Keywords: organogenesis, ovary, testis

Insights into vascular development and patterning in internal organs have historically relied on xenograft models and static analysis (17). However, this approach does not elucidate dynamic interactions between endothelial cells and other cells of developing organs. Advances in time-lapse imaging have improved understanding of vasculogenesis, flow-induced vascular remodeling, the genetic programming of angiogenesis, and many other facets of vascular development in the mouse and chick yolk sac and during establishment of the body plan in zebrafish (817). However, culturing internal organs throughout critical and prolonged periods of development has been difficult. The technical challenges of organ culture, compounded by simultaneous live imaging, is a major hurdle in understanding how endothelial cells remodel and integrate in an internal organ undergoing morphogenesis.

For more than a decade the urogenital ridge (UGR) explant model has provided a unique system to analyze morphogenesis of an internal organ (18, 19). The fact that the UGR can be successfully explanted to culture at the critical sex-determination stage [11.5 days postcoitum (dpc)], using conditions that maintain the normal morphological structure of the gonad, has been the driving force behind its broad adoption in the sex-determination field. However, with respect to internal organ vascularization, the UGR has received little attention as a model system. In the UGR explant model the gonad retains contact with the mesonephros, the source of the endothelium, and vascularization ex vivo occurs similarly to vascularization in vivo (20). During the period of vascularization, development of the testis and ovary diverge morphologically. Whereas the XX gonad shows few morphological changes during this period, the XY gonad undergoes dramatic epithelial morphogenesis as cells reorganize de novo into testis cord structures. However, in the absence of live imaging of these systems, it has not been possible to determine how the process of vascularization actually occurs. We reasoned that four-dimensional analysis of the gonad would provide insight into the mechanisms that incorporate vasculature into an organ at the stage when structural organization of the tissue is initiated. Moreover, the divergent morphological development of the testis and ovary would provide a basis of comparison to correlate vascular development with the sex-specific morphological development of the tissue.

Results and Discussion

Gonads Develop Normally Under ex Vivo Conditions.

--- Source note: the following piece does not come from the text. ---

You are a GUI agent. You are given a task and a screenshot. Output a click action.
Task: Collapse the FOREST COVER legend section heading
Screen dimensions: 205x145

The somatic gonad arises through proliferation of the mesothelial layer that lines the coelomic cavity in the region that directly overlies the mesonephric ducts. The arrival of germ cells that migrate from the base of the allantois, and the proliferation of this mesothelial layer, produce the primordial gonad, which is a stratified epithelium that is approximately six to eight cell layers thick by 11.5 dpc. This tissue contains a primitive vascular system, in which small branches from the mesonephric vessels extend into the undifferentiated gonads of both sexes (see Fig. 5). Sex-specific development of the vasculature occurs downstream of the expression of the sex-determining gene Sry. In the XY gonad, vascularization is known to involve the migration of endothelial cells from the mesonephros into the tissue beginning at 11.5 dpc (1921). These cells form a meshwork of smaller branched vessels in the coelomic domain of the XY gonad that resolves into a distinctive coelomic vessel by 13.5 dpc (Fig. 1A). Between 12.5 and 13.5 dpc, vascular branches extending from the coelomic vessel can be identified along the outside of testis cords. This vessel is strongly positive for Notch1 and Notch4 and for the arterial marker ephrinB2, identifying this vessel and its branches as the primordial arterial system of the testis (20). By contrast, the XX gonad lacks a coelomic vessel, and XX vascular development does not involve migration of cells from the mesonephros. Vascular development of the XX gonad appears to be the result of proliferation and extension of the branches of the primordial gonadal vasculature (Fig. 1A) (2022).

Fig. 1.
Normal development of XY gonads during time-lapse imaging. (A) Gross anatomy of the XX and XY gonad (G) and mesonephros (M) between 11.5 dpc and 13.5 dpc. At 11.5 dpc the gonad shows no morphological differences between XX and XY embryos. At 12.5 dpc ...
Fig. 5.
A schematic diagram of gonad vascular development. At 11.5 dpc a large vascular plexus is present in the mesonephros (mvp), and small vascular branches extend across the gonad boundary. Soon after the testis pathway is initiated by expression of Sry in ...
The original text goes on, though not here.